The War Years In Darwen
Darwen was not an obvious target for mass bombing, indeed it was considered to be a suitable centre for evacuated children. However from the very beginning of hostilities air raid precautions were put into practice. The black-out was enforced. The authorities stressed how the careless display of lighting could undo the care and diligence of everyone else. An ARP centre was set up and manned 24 hours a day.
There was some fear that Darwen Tower could be used by the enemy to find their bearings and attack the town. The Darwen News was quite strident in its demands that the tower be dismantled. The idea gained some momentum, but stalled before any serious moves were made to implement it.

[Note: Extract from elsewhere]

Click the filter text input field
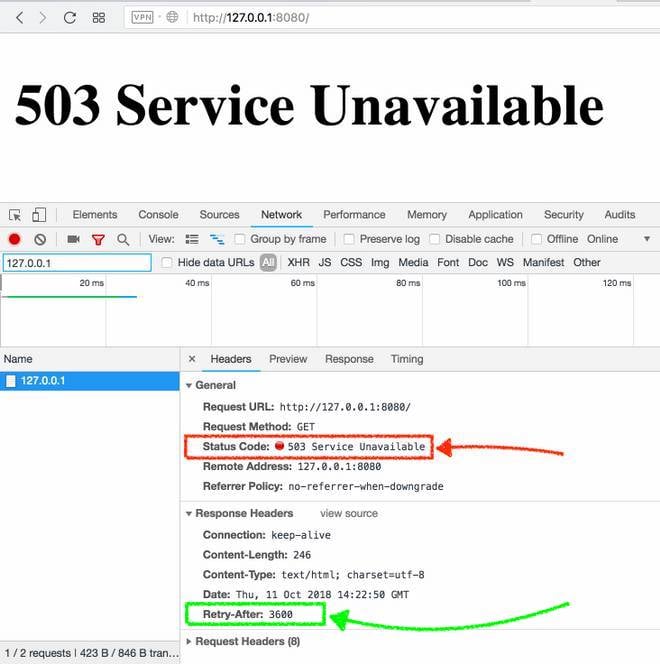 point(76,263)
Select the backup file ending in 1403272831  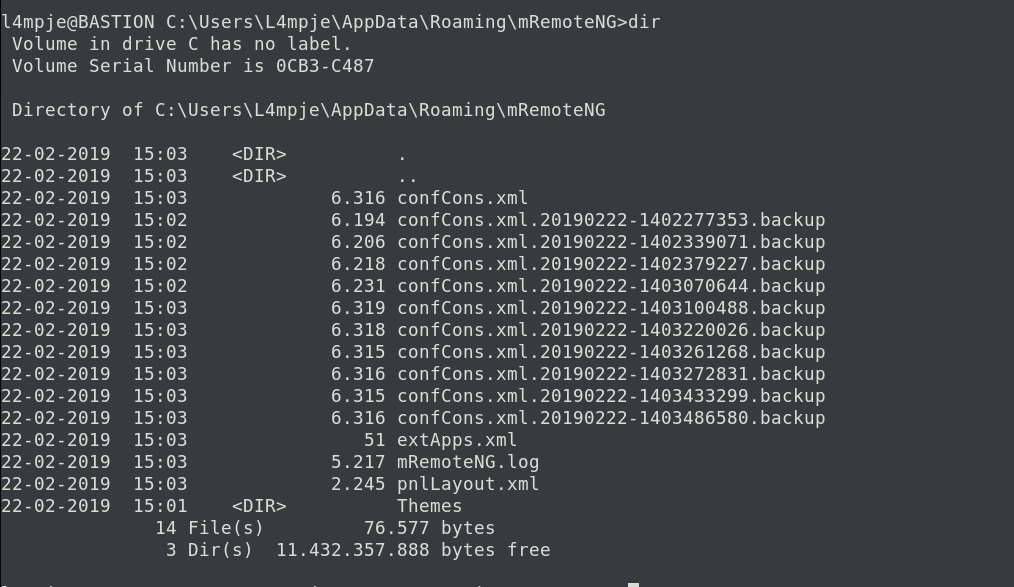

It was decided Darwen could accommodate 5,000 evacuees, the first of them arrived on the 1st of September 1939. Many people in the town were prepared to do their bit and accept children. Difficulties arose mainly with very small children accompanied by adults and by large familes who would not consent to be split up. Some prospective evacuees returned to Manchester.
The German bombs arrived at last in October 1940 when seven bombs were dropped and fatalities occurred. A bus travelling up Marsh House lane was machine-gunned by one of the attacking planes.
Rationing, paper-drives, scrap metal collections became features of the daily lives of people in Darwen. It was noted by some that while the iron railings of ordinary terraced houses in the town were removed for the war effort, the ornamental gates and railings of the grander houses at Whitehall were spared.
A spitfire fund was launched in the town in September 1940. The aircraft was accepted into service in March 1941 and was lost in July while on escort duty over the Hazebrunck marshalling yard.
Thousands of people gathered in the Market Square for VE Day on May 8th 1945. That day and the following were declared holidays. VJ Day was several months later on August 15th. On both occasions celebrations both official and unofficial went on until long into the night.